[BugFix] Handle non-contiguous tensors properly when serializing (#16492)

Signed-off-by: Nick Hill <nhill@redhat.com>
2025-04-11 17:54:06 -07:00
parent 57504a4bcf
commit 41cc883c29
2 changed files with 30 additions and 11 deletions
--- a/vllm/v1/serial_utils.py
+++ b/vllm/v1/serial_utils.py
@@ -14,9 +14,10 @@ from msgspec import msgpack

 CUSTOM_TYPE_PICKLE = 1
 CUSTOM_TYPE_CLOUDPICKLE = 2
+CUSTOM_TYPE_RAW_VIEW = 3

 # TODO calibrate this size
-INLINE_BUF_SIZE_THRESHOLD = 256
+MIN_NOCOPY_BUF_SIZE = 512

 bytestr = Union[bytes, bytearray, memoryview, zmq.Frame]
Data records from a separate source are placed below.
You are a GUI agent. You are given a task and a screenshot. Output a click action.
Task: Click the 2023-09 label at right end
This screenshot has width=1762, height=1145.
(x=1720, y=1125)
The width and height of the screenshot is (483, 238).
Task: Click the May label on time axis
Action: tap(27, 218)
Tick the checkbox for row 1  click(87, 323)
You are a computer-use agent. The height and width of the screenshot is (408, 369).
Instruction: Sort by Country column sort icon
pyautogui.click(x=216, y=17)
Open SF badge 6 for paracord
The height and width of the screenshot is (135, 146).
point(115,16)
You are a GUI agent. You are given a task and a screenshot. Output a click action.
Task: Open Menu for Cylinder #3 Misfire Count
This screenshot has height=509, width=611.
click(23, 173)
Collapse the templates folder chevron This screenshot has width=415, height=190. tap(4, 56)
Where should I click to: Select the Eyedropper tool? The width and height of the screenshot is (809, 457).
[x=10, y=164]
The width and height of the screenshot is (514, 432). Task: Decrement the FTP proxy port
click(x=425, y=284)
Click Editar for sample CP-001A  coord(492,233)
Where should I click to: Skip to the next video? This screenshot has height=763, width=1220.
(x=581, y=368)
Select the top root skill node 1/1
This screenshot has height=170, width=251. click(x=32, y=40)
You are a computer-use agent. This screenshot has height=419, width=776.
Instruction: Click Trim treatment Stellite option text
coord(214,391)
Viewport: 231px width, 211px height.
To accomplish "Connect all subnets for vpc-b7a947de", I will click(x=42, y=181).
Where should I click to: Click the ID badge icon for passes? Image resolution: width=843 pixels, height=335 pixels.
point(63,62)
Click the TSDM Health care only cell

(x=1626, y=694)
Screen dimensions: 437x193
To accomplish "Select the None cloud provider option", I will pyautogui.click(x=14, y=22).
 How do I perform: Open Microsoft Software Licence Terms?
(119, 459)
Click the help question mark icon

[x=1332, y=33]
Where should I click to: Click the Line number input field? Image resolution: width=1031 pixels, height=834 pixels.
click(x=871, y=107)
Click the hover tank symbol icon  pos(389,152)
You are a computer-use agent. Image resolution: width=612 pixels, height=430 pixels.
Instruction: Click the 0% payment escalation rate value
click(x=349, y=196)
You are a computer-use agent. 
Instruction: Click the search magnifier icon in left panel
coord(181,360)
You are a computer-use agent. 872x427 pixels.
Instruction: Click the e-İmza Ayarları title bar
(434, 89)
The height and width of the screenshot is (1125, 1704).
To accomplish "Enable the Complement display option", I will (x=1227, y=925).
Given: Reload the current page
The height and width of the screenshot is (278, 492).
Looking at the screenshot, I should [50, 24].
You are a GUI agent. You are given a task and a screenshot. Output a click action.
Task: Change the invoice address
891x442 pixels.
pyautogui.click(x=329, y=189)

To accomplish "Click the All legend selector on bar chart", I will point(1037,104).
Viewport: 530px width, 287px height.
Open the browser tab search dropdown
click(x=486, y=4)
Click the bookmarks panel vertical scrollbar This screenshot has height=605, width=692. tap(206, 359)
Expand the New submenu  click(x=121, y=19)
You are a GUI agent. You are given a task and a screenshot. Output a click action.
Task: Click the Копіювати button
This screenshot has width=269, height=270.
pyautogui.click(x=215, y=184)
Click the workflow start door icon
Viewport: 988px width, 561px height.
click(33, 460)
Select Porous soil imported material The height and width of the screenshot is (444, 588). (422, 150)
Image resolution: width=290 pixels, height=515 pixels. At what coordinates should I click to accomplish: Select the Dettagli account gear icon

@@ -76,14 +77,16 @@ class MsgpackEncoder:
        self, obj: np.ndarray
    ) -> tuple[str, tuple[int, ...], Union[int, memoryview]]:
        assert self.aux_buffers is not None
-        if not obj.shape or obj.nbytes < INLINE_BUF_SIZE_THRESHOLD:
-            # Encode small arrays and scalars inline.
-            data = obj.data
+        arr_data = obj.data if obj.data.c_contiguous else obj.tobytes()
+        if not obj.shape or obj.nbytes < MIN_NOCOPY_BUF_SIZE:
+            # Encode small arrays and scalars inline. Using this extension type
+            # ensures we can avoid copying when decoding.
+            data = msgpack.Ext(CUSTOM_TYPE_RAW_VIEW, arr_data)
        else:
-            # Otherwise encode index of backing buffer.
-            obj = np.ascontiguousarray(obj)
+            # Otherwise encode index of backing buffer to avoid copy.
            data = len(self.aux_buffers)
-            self.aux_buffers.append(obj.data)
+            self.aux_buffers.append(arr_data)
+
        # We serialize the ndarray as a tuple of native types.
        # The data is either inlined if small, or an index into a list of
        # backing buffers that we've stashed in `aux_buffers`.
@@ -131,6 +134,8 @@ class MsgpackDecoder:
        return np.ndarray(buffer=buffer, dtype=np.dtype(dtype), shape=shape)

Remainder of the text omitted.